WHAT THE TASK ASKS
Search the material below for lines containing the string "will", and copy every one you find.

↓↓↓

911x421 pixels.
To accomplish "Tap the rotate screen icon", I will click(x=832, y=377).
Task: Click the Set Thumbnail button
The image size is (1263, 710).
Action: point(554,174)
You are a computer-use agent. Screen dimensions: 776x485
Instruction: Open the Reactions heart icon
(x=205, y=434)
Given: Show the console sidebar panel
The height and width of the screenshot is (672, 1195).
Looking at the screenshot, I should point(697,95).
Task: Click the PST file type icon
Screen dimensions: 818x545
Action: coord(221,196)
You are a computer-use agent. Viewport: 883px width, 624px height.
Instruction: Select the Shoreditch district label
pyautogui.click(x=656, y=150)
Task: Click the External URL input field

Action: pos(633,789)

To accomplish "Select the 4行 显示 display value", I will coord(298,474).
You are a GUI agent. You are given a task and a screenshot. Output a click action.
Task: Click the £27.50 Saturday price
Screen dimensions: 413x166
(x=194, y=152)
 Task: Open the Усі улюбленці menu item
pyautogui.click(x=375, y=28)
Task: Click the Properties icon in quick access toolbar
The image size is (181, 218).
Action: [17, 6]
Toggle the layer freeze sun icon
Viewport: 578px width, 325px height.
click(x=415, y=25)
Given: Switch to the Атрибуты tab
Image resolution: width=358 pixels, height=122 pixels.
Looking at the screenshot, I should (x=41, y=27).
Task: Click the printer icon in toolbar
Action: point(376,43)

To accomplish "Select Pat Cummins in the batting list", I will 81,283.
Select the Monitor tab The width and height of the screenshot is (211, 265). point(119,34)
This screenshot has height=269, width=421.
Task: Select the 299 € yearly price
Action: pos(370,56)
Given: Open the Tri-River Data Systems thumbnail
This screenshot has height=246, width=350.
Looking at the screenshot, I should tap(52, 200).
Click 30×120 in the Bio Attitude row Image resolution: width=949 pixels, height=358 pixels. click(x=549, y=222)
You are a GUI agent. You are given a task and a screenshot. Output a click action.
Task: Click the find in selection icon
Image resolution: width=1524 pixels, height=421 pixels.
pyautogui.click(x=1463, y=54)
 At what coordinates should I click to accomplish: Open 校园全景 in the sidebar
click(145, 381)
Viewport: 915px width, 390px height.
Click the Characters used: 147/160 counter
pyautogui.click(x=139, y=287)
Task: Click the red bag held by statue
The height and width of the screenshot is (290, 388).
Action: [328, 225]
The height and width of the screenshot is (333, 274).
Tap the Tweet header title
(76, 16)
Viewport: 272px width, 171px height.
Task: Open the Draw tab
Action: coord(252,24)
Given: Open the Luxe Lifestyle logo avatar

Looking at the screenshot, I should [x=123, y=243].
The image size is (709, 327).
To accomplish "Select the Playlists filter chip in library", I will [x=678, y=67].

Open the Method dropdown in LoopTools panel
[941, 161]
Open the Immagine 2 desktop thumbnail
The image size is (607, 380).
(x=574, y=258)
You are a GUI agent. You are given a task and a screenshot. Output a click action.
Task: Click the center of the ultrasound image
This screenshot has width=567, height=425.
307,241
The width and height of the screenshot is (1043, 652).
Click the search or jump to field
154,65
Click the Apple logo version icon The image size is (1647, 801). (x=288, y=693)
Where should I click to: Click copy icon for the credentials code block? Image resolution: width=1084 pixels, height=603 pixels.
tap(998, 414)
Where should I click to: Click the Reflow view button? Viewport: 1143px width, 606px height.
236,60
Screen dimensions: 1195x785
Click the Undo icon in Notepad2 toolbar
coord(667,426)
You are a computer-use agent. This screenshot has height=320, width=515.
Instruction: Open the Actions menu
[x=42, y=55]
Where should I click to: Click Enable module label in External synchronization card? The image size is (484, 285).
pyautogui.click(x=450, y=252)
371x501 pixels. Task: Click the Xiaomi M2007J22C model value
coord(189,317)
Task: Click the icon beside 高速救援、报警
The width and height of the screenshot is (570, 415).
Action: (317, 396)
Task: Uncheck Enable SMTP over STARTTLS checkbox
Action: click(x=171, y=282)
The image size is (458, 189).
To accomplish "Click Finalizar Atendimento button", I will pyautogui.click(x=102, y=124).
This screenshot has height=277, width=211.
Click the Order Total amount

↑↑↑

OUTPUT OF THE EXERCISE
To accomplish "Tap the rotate screen icon", I will click(x=832, y=377).
To accomplish "Select the 4行 显示 display value", I will coord(298,474).
To accomplish "Select Pat Cummins in the batting list", I will 81,283.
To accomplish "Select the Playlists filter chip in library", I will [x=678, y=67].
To accomplish "Click Finalizar Atendimento button", I will pyautogui.click(x=102, y=124).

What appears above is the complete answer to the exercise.